(Beginning of Data extract)

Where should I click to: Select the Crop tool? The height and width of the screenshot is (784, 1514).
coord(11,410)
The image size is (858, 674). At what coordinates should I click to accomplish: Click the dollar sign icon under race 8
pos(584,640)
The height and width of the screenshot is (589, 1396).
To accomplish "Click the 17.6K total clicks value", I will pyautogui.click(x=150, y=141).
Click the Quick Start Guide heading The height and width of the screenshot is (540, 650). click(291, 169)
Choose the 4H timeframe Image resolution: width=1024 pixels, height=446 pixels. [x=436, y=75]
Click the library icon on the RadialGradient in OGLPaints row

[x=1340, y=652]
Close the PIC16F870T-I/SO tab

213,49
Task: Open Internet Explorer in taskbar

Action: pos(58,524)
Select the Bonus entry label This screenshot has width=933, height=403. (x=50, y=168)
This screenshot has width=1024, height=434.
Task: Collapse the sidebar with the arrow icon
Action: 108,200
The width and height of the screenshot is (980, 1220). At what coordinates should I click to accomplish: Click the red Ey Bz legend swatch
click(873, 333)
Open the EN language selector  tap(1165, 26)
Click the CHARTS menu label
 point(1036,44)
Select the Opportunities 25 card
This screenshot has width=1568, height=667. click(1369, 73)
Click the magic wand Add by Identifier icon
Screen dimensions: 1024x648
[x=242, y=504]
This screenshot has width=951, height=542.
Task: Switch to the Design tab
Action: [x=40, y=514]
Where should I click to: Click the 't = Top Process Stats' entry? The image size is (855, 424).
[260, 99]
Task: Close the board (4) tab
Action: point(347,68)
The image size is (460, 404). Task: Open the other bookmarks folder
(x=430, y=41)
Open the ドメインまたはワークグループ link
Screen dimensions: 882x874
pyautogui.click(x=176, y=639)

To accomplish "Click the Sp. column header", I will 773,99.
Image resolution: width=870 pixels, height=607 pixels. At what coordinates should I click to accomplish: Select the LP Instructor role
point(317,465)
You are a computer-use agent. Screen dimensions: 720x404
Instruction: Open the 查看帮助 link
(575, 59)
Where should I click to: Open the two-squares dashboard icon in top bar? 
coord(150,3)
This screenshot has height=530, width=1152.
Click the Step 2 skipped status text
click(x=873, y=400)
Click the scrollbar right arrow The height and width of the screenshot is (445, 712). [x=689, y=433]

(End of Data extract)

Exercise brief ▸ Reply with exactly the lines above from the one that contains "Image resolution: width=870" through the final line of the material, and with nothing else.

Answer ▸
Image resolution: width=870 pixels, height=607 pixels. At what coordinates should I click to accomplish: Select the LP Instructor role
point(317,465)
You are a computer-use agent. Screen dimensions: 720x404
Instruction: Open the 查看帮助 link
(575, 59)
Where should I click to: Open the two-squares dashboard icon in top bar? 
coord(150,3)
This screenshot has height=530, width=1152.
Click the Step 2 skipped status text
click(x=873, y=400)
Click the scrollbar right arrow The height and width of the screenshot is (445, 712). [x=689, y=433]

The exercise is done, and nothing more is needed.